We always had the traditional freezer on top until we purchased this house nine years ago. The seller was moving to an apartment and offered us a deal on the fridge, washer, and dryer - all from the early 90s. The fridge was a KitchenAid side-by-side. We loved it!!!!









It died a few years ago and we went fridge shopping with an open mind and checked out our friends' fridges and stores, etc. We read up on fridges and the whole she-bang. For our family of 3 and our lifestyle, we chose another KitchenAid side-by-side. The quality between our first one and this one is somewhat appalling, but the "features" are much nicer on the new one. We'd rather have quality versus bells and whistles, but it wasn't an option among any of the available fridges on the market at that time in our design/price preferences. As popular as it was/is, we did NOT want stainless steel. Finding white appliances was rather challenging.

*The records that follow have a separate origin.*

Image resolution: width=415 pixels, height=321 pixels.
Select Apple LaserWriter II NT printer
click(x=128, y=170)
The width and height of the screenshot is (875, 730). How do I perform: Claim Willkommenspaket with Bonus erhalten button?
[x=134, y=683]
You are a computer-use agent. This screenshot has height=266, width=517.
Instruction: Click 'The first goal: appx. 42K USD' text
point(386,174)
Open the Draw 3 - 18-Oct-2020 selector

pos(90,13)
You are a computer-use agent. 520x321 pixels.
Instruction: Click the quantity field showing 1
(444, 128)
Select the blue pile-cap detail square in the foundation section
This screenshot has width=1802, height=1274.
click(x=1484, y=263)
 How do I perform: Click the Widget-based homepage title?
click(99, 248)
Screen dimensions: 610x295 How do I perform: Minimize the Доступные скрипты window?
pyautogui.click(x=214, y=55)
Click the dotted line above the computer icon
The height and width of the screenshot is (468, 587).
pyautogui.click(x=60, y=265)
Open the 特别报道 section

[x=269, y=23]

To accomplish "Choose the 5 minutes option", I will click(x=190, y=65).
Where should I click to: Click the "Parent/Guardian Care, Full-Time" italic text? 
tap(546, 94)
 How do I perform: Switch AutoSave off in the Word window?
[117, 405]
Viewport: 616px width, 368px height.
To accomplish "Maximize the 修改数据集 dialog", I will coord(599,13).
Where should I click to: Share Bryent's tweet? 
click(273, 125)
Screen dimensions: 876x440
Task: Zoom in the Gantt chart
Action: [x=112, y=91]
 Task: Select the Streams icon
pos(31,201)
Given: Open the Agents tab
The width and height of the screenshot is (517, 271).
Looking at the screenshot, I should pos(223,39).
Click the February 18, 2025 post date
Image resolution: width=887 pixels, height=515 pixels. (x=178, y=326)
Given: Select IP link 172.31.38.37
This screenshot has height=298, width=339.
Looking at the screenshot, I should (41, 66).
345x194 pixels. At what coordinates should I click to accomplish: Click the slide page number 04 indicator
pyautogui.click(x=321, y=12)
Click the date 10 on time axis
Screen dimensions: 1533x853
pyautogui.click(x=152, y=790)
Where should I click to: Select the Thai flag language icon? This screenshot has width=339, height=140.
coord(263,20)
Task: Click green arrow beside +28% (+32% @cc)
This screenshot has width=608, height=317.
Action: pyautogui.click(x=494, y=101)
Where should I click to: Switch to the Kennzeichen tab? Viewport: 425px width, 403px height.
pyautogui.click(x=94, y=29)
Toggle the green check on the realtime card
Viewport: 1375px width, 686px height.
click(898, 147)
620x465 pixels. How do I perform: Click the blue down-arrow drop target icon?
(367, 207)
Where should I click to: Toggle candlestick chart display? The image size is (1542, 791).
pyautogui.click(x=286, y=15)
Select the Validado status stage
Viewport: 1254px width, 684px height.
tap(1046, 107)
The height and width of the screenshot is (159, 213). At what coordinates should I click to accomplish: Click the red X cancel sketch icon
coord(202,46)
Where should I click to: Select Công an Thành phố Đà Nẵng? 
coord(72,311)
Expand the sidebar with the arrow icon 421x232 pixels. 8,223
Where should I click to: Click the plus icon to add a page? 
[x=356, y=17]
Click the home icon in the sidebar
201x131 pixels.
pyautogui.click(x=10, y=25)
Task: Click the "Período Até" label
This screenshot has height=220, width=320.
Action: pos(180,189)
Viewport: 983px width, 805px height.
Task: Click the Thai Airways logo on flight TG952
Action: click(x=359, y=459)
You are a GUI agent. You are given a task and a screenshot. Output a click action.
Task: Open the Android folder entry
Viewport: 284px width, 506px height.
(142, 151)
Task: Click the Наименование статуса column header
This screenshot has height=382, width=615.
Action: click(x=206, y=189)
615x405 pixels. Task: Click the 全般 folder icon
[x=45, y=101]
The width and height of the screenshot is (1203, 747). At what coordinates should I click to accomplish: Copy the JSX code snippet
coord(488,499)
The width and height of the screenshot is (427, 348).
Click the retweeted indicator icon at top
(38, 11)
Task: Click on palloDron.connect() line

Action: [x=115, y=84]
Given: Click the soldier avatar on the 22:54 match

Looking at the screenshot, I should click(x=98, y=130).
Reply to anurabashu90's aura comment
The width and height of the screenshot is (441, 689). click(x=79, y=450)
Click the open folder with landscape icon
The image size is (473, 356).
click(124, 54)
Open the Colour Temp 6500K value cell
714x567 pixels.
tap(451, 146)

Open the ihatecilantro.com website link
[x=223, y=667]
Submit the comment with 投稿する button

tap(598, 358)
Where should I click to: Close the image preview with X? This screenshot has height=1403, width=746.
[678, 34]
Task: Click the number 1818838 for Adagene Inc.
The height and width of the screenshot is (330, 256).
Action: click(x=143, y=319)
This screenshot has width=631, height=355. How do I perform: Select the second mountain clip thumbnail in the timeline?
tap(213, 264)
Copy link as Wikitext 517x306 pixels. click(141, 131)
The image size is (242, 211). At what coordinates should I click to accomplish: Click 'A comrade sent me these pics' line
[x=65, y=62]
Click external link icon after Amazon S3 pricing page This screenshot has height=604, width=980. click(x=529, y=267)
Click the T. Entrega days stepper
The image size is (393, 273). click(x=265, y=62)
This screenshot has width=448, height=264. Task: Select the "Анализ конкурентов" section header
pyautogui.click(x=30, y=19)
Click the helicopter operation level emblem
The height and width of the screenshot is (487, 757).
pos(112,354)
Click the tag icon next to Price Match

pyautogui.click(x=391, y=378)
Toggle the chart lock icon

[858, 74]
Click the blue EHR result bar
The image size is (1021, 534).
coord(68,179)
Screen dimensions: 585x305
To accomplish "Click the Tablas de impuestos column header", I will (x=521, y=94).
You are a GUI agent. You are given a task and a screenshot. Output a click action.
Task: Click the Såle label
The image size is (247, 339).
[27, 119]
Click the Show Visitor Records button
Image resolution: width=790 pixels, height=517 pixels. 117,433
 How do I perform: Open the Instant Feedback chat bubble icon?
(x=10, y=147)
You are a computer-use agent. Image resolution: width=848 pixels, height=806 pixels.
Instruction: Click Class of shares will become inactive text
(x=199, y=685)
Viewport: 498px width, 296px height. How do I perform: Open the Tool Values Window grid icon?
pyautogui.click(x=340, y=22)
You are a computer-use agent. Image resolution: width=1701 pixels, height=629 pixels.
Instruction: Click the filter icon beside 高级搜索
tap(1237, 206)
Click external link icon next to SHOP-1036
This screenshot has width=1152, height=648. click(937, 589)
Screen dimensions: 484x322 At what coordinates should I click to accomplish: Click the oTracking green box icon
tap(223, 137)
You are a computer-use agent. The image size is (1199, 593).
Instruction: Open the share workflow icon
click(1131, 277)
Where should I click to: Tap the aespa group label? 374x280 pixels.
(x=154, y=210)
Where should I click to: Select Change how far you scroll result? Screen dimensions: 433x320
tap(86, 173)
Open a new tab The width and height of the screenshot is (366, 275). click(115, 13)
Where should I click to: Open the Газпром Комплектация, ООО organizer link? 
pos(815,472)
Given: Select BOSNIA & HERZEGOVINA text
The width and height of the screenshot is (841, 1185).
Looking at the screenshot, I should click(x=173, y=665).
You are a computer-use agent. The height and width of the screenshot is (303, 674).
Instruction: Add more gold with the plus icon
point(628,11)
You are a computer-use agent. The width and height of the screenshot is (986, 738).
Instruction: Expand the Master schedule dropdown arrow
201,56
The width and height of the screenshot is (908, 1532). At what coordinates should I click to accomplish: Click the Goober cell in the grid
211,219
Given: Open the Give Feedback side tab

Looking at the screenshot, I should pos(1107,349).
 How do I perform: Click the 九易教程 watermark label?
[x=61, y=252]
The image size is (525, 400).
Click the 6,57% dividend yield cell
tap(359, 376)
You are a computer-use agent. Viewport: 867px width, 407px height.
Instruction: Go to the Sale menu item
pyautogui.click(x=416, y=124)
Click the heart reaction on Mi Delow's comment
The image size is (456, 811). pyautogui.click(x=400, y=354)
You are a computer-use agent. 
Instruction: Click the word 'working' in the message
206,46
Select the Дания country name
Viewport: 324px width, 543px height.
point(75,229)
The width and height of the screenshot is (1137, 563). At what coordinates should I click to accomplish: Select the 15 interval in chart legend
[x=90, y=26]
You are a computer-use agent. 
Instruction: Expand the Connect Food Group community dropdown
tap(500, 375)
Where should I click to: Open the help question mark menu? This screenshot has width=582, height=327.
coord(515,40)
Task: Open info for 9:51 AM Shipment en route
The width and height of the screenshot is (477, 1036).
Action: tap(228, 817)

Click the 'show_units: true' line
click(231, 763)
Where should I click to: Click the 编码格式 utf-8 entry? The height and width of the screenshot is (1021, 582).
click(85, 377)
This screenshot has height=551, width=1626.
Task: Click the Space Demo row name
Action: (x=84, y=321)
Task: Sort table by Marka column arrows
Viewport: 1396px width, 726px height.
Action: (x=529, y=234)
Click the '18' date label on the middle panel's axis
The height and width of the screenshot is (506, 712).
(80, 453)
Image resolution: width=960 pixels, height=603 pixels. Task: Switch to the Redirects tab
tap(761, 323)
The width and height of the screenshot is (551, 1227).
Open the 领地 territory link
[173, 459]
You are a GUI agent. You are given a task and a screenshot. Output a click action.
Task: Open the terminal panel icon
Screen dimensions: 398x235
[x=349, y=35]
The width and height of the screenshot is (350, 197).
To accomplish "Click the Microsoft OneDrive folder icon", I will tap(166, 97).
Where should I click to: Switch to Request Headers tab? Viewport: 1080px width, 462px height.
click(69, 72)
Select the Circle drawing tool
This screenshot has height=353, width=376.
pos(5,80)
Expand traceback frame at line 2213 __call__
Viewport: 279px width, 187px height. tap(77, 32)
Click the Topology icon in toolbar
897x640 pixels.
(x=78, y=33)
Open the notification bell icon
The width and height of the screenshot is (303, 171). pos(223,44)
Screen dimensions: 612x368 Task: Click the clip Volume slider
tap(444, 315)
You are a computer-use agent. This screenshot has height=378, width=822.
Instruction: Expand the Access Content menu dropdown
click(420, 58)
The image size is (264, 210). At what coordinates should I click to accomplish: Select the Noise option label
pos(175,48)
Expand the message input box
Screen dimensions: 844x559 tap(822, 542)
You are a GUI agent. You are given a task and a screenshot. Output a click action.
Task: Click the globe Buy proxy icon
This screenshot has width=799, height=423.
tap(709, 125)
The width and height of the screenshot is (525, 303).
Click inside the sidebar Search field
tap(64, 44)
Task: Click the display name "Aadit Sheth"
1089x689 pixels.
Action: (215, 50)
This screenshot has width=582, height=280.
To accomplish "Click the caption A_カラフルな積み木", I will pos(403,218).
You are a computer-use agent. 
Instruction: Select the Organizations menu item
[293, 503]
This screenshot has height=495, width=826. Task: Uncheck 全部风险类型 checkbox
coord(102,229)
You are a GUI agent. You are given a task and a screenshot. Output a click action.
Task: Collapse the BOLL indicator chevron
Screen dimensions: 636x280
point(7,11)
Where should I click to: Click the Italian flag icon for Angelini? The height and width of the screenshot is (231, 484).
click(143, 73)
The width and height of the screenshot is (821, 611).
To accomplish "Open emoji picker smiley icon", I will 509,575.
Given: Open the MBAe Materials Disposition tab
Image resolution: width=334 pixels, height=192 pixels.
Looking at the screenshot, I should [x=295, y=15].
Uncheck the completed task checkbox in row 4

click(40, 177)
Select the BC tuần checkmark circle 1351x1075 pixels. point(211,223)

In any case, we adapted just fine to the side-by-side size restrictions. I love all the shelves and drawers and door bins and wire baskets (freezer) for keeping like items together. We can fit a pizza box in the fridge. I even got a LARGE homemade princess cake in the fridge one year (complete with the doll "pick"). The shelves can be rearranged pretty easily. I have a half-cookie sheet that we use for freezing items. A 6-cup muffin tin fits on it with room to spare. I freeze liquids in the silicone 6-cup muffin pan on the cookie sheet and I freeze more solid items directly on the cookie sheet, then toss the items into a container once frozen. I often freeze directly in glass jars and I love the wire baskets for this specifically. They stay upright and there is no risk of them falling off a shelf.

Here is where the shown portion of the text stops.